It seems difficult to set up an ECK ElasticSearch cluster where client sniffing works. Does anybody have any suggestions on best approaches here? Our clusters are currently on AWS EKS in 3 availability zones behind a single load balancer with cross-zone load balancing enabled. We seem to suffer from slow detection when nodes fail and I don't think there's any retry on connection failure (can't recall if that's provided by any of the clients anyway? We use the Python client FWIW).
Hi,
There is an ongoing issue to fully support client sniffing with eck: https://github.com/elastic/cloud-on-k8s/issues/3182
Could you share your Elasticsearch manifest and the client configuration (loadbalancer used, sniffer_timeout, tls settings...) ?

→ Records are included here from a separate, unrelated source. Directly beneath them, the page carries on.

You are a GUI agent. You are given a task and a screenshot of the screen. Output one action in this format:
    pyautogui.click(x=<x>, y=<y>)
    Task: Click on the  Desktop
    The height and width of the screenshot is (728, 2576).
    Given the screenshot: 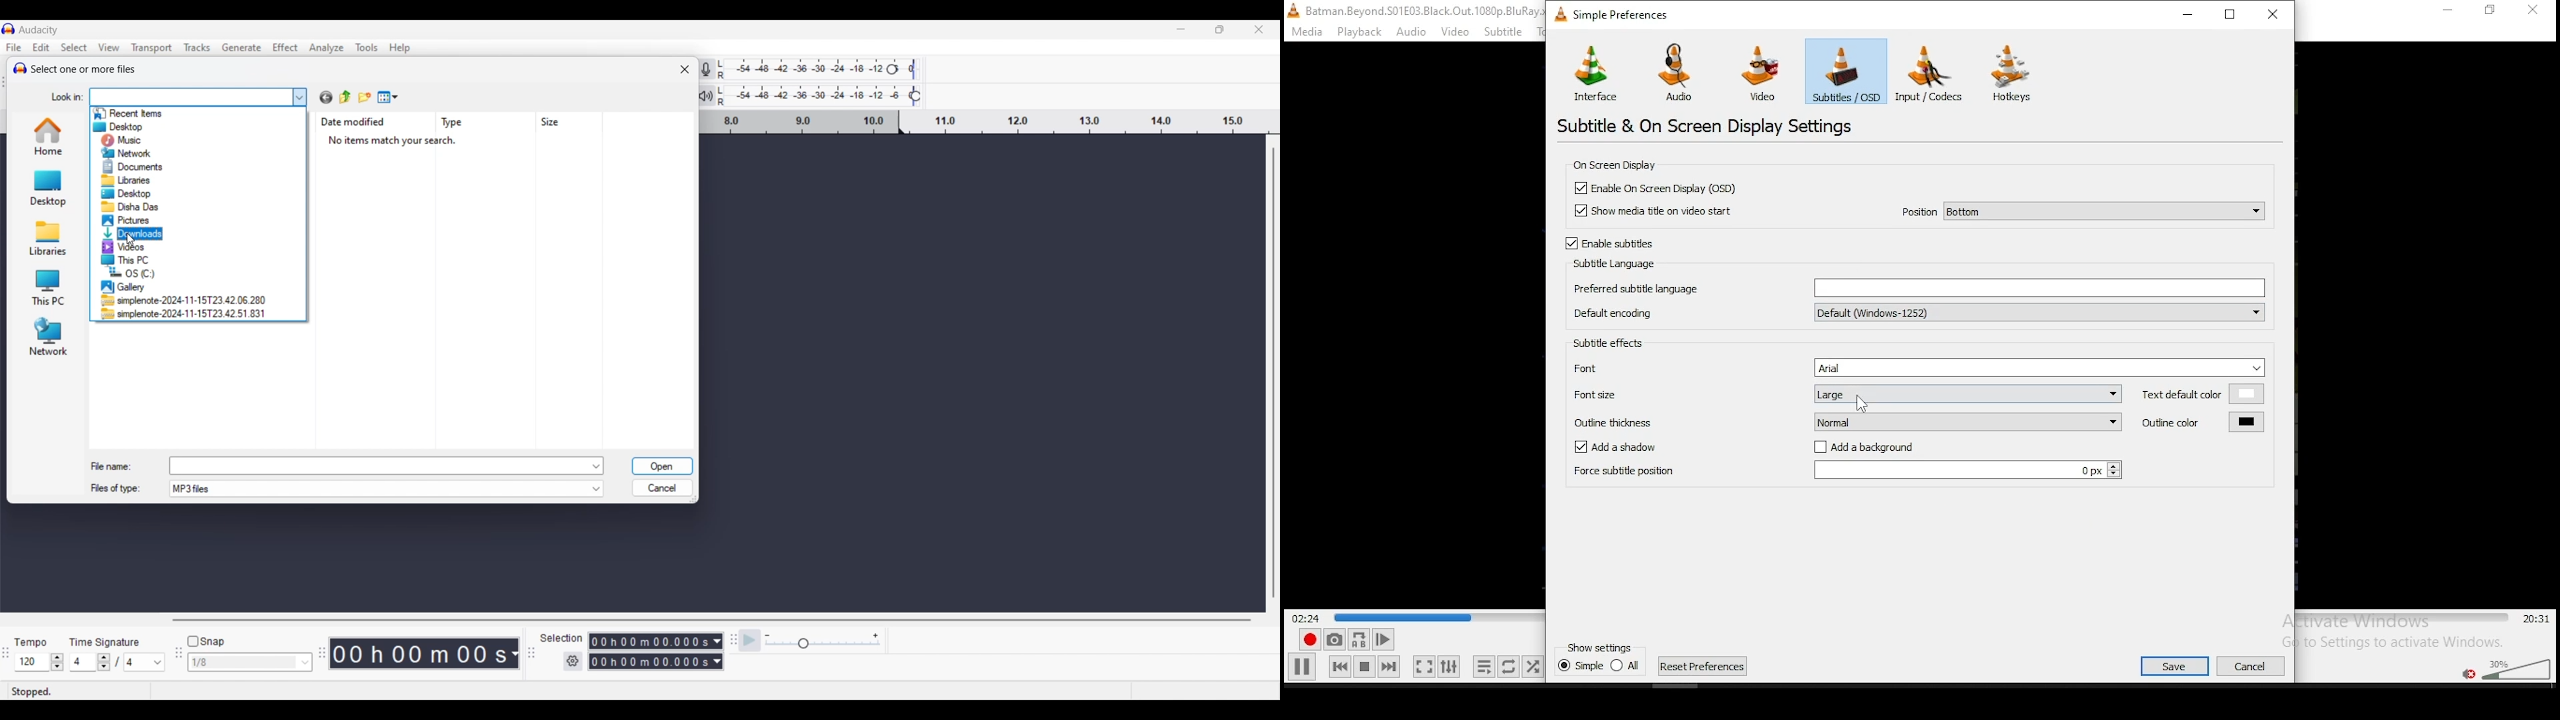 What is the action you would take?
    pyautogui.click(x=127, y=127)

My question is similar to the original poster's, what is the best practice to connect to ES on kubernetes with rest clients?
- We are running Elasticsearch version 7.4.2 on kubernetes, AWS EKS, deployed via the elasticsearch
helm chart, version: 8.0.0-SNAPSHOT, sources: https://github.com/elastic/elasticsearch - We're using the Java RestHighLevelClient to query ES.
- Our ES cluster has 3 data nodes and 1 dedicated master in dev. 3 dedicated masters in prod
Our current approach is:
- A dedicated rest client for sniffing, this always sniffs through the load balancer
- E.g. hit http://elasticsearch.io:9200/_nodes/http. save the data node "publish_address" for the nodes.
- example /_nodes response:
jyLP4JCyQnuq4BvvnSysSA": {
"name": "elasticsearch-data-1",
"transport_address": "10.20.3.140:9300",
"host": "10.20.3.140",
"ip": "10.20.3.140",
"version": "7.4.2",
"build_flavor": "default",
"build_type": "docker",
"build_hash": "2f90bbf7b93631e52bafb59b3b049cb44ec25e96",
"roles": [
"ingest",
"data"
],
"attributes": {
"xpack.installed": "true"
},
"http": {
"bound_address": [
"0.0.0.0:9200"
],
"publish_address": "10.20.3.140:9200",
"max_content_length_in_bytes": 104857600
}
},
- the load balancer is a classic lb, and it points only to the data nodes.
- Use the Sniffer with our search and indexing rest clients
- set the search and indexing rest clients NodeSelector to SKIP_DEDICATED_MASTERS
- Sniff interval: 4 min
- Sniff on fail delay: 1 min
Thus, every 4 min the sniffer "sniffs" through the load balancer and sets the search or index client's nodes to the es-data pod IP addresses. If a connection to one of the pod ip addresses fails, then it will sniff for new nodes 1 minute later. If the search or index clients have a failing request, they will retry it on the other nodes.
This ~should~ keep us covered during rolling deploys or a full cluster outage. However; is there a different way that is "best practice"? Any comments / concerns with the approach we have now?
Any experience the community can share would be greatly appreciated.